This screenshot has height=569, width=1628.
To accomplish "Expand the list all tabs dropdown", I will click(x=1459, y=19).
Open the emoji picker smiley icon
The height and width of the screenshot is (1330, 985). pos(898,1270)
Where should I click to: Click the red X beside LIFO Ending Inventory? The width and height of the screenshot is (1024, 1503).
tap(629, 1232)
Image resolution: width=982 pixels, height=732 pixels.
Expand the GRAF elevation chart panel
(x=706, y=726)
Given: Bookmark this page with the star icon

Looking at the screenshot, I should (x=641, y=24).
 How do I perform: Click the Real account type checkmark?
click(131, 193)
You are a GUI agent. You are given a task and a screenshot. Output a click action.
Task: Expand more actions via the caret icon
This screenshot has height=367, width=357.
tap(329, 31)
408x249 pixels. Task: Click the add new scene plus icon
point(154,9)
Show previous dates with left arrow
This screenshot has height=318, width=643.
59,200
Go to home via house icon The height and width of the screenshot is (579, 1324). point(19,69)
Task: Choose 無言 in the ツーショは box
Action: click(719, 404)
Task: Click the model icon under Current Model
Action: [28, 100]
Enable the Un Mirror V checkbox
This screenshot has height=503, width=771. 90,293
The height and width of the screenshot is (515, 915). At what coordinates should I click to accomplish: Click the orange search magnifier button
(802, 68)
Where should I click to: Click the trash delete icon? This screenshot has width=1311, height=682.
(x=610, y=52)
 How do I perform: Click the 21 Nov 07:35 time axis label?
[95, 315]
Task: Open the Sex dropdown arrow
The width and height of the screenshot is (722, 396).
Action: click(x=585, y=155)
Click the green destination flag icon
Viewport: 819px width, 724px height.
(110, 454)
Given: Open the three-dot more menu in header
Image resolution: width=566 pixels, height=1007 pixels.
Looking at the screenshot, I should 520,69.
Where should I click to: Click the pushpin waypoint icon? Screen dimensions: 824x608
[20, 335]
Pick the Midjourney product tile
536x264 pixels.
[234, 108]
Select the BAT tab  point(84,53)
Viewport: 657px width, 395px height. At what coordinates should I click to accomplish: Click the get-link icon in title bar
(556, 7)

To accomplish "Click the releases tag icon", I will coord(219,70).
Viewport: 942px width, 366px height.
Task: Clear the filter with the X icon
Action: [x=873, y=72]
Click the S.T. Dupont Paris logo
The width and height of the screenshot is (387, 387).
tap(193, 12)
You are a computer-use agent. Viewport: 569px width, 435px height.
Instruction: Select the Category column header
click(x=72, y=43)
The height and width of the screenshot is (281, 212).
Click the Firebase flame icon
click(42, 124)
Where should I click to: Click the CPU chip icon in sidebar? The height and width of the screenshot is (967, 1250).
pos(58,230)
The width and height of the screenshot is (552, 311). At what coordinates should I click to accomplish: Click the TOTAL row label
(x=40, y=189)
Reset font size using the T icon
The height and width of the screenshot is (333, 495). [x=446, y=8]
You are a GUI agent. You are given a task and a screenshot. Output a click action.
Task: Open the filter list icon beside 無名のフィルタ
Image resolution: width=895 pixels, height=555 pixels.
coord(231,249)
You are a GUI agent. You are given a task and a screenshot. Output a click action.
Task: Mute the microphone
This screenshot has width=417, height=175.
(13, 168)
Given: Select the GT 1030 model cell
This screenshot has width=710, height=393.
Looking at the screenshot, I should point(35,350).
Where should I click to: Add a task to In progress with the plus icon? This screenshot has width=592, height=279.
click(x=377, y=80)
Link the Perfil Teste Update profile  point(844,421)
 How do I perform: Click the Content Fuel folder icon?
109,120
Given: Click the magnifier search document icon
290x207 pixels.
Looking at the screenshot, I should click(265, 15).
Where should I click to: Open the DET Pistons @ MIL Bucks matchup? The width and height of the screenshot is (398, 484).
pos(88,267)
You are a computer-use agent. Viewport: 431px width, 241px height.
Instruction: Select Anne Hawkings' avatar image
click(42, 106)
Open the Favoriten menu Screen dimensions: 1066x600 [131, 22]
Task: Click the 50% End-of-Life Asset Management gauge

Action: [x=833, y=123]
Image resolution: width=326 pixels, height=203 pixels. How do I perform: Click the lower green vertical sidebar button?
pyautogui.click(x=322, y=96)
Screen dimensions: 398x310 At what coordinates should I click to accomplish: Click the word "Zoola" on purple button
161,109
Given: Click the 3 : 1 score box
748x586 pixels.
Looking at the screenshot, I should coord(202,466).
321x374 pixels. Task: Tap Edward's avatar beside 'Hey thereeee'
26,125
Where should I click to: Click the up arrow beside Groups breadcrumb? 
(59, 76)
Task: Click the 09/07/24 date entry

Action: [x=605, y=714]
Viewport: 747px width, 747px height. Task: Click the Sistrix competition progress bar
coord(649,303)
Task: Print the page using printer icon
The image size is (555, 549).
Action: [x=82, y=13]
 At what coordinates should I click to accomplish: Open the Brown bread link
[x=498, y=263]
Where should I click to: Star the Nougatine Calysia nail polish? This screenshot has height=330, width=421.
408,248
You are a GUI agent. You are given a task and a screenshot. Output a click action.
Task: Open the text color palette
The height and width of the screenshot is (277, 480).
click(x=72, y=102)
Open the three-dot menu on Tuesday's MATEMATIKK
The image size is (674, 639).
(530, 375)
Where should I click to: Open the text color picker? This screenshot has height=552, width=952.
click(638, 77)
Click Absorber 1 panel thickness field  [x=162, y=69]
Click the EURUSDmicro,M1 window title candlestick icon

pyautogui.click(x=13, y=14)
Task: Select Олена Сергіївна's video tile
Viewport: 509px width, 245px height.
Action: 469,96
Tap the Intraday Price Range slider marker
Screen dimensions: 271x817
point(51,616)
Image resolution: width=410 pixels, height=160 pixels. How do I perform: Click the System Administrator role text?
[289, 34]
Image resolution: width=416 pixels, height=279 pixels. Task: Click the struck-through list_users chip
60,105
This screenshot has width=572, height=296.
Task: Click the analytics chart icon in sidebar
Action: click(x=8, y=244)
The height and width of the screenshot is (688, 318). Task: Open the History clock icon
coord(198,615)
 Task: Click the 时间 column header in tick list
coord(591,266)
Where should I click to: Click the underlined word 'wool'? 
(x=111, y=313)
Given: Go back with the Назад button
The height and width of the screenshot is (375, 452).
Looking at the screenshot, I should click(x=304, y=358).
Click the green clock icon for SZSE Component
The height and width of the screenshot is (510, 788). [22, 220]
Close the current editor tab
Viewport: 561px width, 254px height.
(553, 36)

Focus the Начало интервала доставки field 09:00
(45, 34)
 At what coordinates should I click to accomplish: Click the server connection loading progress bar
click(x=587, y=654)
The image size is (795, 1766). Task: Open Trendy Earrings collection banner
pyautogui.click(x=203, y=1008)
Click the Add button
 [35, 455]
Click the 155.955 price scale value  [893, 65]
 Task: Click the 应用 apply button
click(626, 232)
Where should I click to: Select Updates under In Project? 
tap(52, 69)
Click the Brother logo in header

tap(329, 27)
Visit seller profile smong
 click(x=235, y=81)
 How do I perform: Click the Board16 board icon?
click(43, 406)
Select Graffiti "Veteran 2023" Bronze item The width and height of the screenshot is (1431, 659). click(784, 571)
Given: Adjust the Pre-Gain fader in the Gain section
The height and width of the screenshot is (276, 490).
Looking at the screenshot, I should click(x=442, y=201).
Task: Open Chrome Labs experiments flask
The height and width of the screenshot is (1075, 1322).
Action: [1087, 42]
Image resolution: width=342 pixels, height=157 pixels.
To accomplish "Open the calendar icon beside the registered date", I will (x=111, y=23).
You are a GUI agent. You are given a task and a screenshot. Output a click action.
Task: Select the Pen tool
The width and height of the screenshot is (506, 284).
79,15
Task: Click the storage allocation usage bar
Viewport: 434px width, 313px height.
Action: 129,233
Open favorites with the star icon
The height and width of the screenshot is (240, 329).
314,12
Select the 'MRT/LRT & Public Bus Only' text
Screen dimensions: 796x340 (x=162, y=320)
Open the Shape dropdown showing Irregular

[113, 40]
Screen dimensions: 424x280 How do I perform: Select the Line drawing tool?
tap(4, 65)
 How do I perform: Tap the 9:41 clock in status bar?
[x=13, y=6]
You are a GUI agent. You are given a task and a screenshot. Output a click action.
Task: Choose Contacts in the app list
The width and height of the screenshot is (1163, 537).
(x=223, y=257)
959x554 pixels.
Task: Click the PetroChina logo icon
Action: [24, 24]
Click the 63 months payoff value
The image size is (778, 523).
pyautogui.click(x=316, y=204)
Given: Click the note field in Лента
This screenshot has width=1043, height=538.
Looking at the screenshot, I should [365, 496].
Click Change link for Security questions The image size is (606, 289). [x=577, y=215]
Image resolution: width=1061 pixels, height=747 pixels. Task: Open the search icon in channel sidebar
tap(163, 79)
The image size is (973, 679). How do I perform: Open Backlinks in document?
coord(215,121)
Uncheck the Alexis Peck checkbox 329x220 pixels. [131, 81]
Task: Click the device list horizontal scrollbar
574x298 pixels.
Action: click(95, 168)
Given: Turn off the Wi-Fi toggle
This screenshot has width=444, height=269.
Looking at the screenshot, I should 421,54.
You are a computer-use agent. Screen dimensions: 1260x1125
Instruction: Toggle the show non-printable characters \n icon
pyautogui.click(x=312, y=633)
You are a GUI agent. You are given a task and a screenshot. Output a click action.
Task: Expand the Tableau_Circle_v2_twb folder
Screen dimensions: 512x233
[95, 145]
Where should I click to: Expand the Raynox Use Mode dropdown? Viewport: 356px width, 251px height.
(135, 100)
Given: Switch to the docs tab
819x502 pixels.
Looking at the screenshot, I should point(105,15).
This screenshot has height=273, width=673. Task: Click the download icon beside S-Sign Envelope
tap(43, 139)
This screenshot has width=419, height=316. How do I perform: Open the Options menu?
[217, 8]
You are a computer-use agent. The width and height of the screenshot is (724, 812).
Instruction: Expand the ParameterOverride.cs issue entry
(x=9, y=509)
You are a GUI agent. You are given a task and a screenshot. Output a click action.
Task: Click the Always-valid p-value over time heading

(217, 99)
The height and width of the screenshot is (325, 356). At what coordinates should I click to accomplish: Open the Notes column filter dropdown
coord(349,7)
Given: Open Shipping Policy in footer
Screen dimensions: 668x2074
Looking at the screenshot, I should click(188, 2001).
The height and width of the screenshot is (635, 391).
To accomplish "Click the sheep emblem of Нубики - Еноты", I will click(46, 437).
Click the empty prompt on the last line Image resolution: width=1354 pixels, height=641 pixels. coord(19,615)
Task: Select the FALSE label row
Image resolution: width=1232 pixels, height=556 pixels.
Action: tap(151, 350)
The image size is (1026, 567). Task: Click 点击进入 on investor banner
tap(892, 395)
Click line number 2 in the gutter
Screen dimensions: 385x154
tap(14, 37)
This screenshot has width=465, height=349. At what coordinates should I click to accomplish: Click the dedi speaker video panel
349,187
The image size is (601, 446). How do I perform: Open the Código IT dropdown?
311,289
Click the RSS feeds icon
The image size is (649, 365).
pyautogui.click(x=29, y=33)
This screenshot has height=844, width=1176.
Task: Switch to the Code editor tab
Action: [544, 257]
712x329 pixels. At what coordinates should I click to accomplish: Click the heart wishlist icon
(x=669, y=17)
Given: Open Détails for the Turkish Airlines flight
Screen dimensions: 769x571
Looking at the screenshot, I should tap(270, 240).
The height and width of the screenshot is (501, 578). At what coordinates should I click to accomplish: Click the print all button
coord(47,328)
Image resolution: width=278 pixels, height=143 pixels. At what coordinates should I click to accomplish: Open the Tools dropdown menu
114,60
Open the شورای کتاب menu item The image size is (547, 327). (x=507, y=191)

Problem to solve » Copy each line of the entries that includes the word "three".

Response box »
Given: Open the three-dot more menu in header
Open the three-dot menu on Tuesday's MATEMATIKK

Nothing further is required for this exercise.